Your beautiful description of parties-as-tactics helped me see one more reason why I was feeling so strongly tugged in your-all’s direction last year – “street party as militancy” is how I was raised, in queer politics. I read your letter and I smacked my forehead. Pride! Raggedy, less-emulsifed Pride. Robin S. Feeling curious about how the cops who’d been paid to watch over us that day would behave when it wasn’t Sunday.

I was also reminded how deeply a certain arc of queer politics in the Anglophone world since World War II has shaped how I feel historical time. I say “reminded” because the domestication of queer politics, and the loss of its utopian impulses except inside the academy, have left me feeling cut adrift from the political dreams I grew up with, coming out in the late 80s, which were linked to poetry. Like Adrienne Rich’s 21 Love Poems, with their sense that a single love-relationship could mark the beginning of a new era, a sexual Germinal, and retroactively re-write all the sonnets ever written. Or like the manifestos of the first wave of the AIDS epidemic, which I read as poems: found ferocity in the midst of a harrow. There were nights at clubs where you really felt like people were dancing for their lives.

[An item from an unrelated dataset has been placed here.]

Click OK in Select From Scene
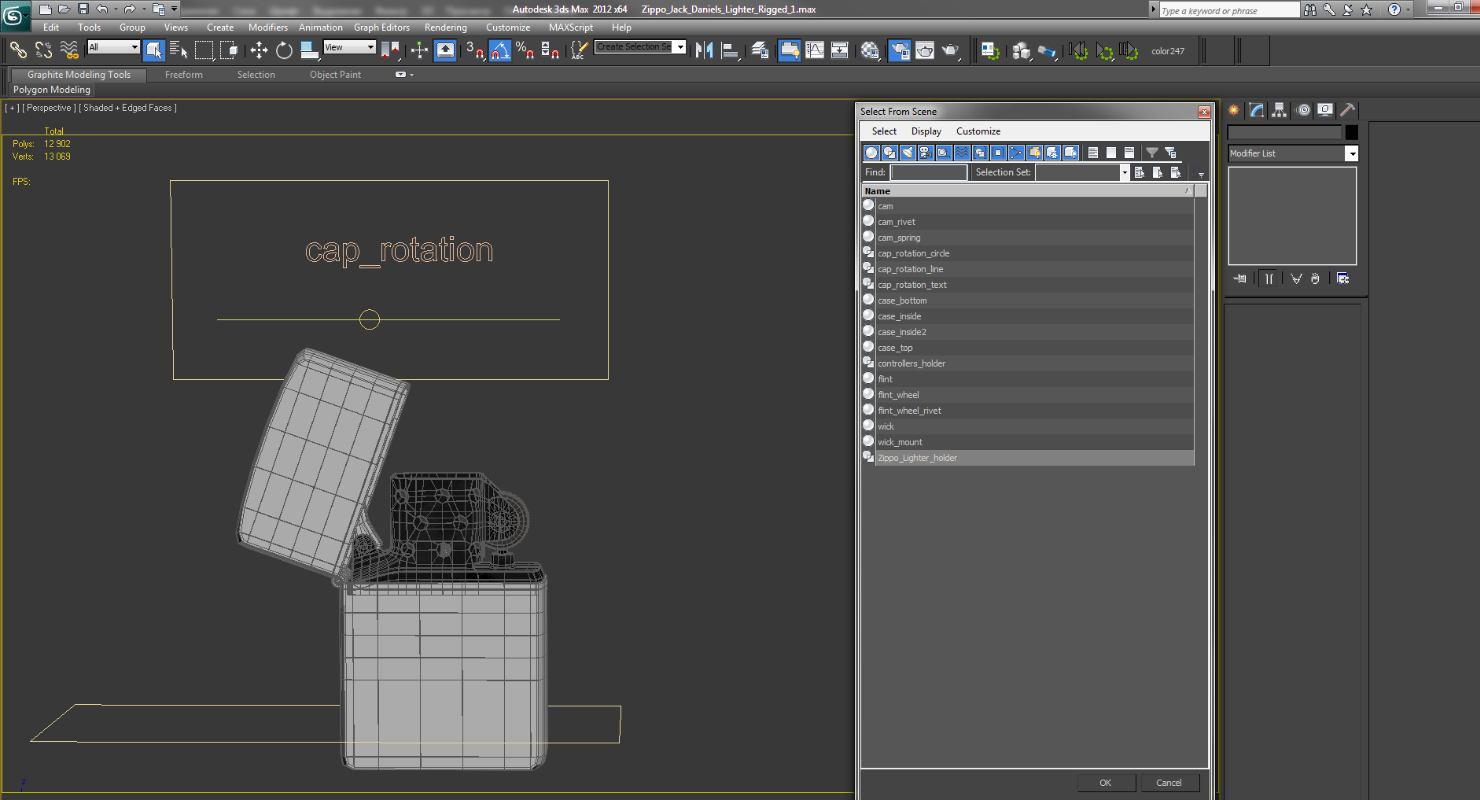1480x800 pixels. click(x=1105, y=783)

Even so: much in the way you don’t believe in the materiality of the signifier, I’ve never been able to get behind the idea of “biopolitics.” This is mostly because in the French context of its conceptualization, “biopolitics” has always been offered as a supplement or a chastisement of the idea that class politics are the real politics. But I’ve never taken Marx to be saying that class politics trump other politics, and so the so there! biopolitical theories direct at Marxism has always seemed to me beside the point: one more excuse not to think about political economy. I’m even less excited about theorizing the “post-human,” for the same reason. For me, Latourian theories of the agency of objects, and Spinozan monisms that emphasize our interconnectedness, while obviously correct – and even beautiful – as far as they go, blow up into an ethics of humility whose organizing claim is that human species-arrogance is destroying the planet. Which doesn’t seem like the problem. Isn’t it rich people who are destroying the planet?

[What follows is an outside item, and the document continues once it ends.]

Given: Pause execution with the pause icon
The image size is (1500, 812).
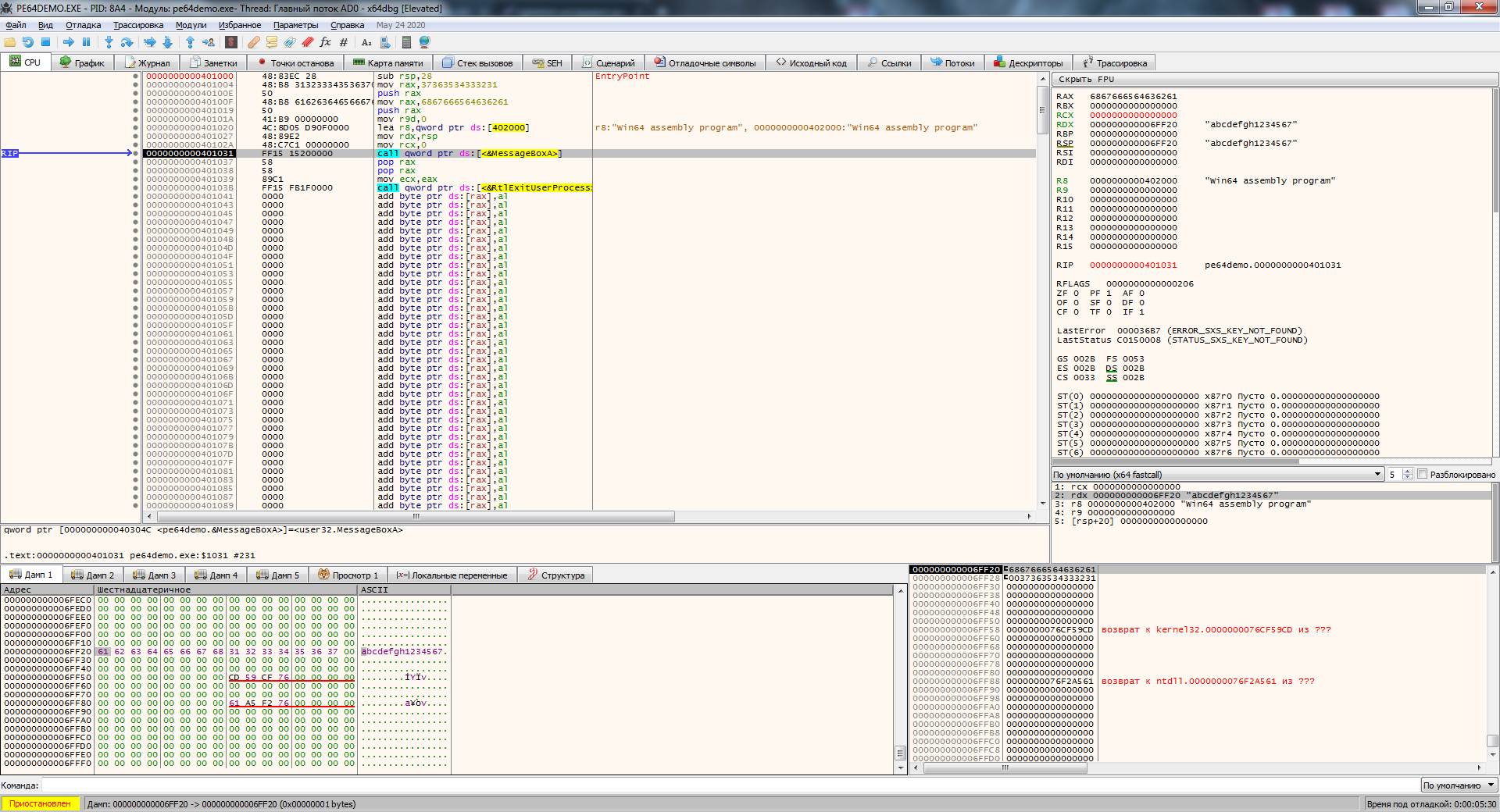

Meanwhile out on the street: if I can no longer see in gatherings of my fellow queers the ferocity that might have built a more revolutionary movement, I still see in their eyes the silent flash of recognition that links us, that makes me feel I’ve got your back. I feel like, much in the way feminist politics and the politics of Black Power had so much to teach a nascent queer movement in the 70s, AIDS-era queer militancy has rubbed off in certain tones and styles of later activism, in some of its flavors of militant playfulness and joy. I’d love the young to re-teach it to 90s queers …

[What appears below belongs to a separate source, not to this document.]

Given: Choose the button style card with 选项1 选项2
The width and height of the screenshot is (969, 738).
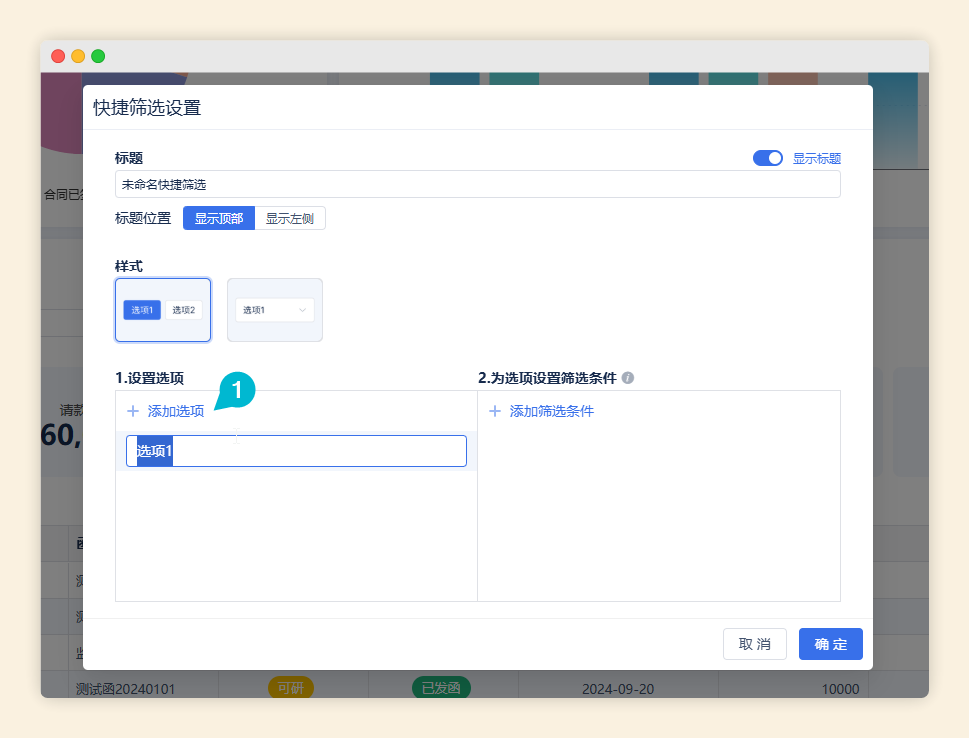Looking at the screenshot, I should [163, 310].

Oh, and what this has to do with poetry – I think it’s this political matrix, as well as the wish that I’d been a dancer, that makes me conceive of poetry as rhetoric first and signification, or grammar, or “language,” later. As a way of moving people; of making them feel in lightness how our lives, as shared destiny, are always fluctuatingly at stake. Even if my sense of historical urgency has shifted from one that was centered on the epidemic to one that’s centered on the crises of capital, poetry for me is still ideally that: a light and forceful rhetorical question, posed from the place of collective fate I still can’t help but think of as the land of the living.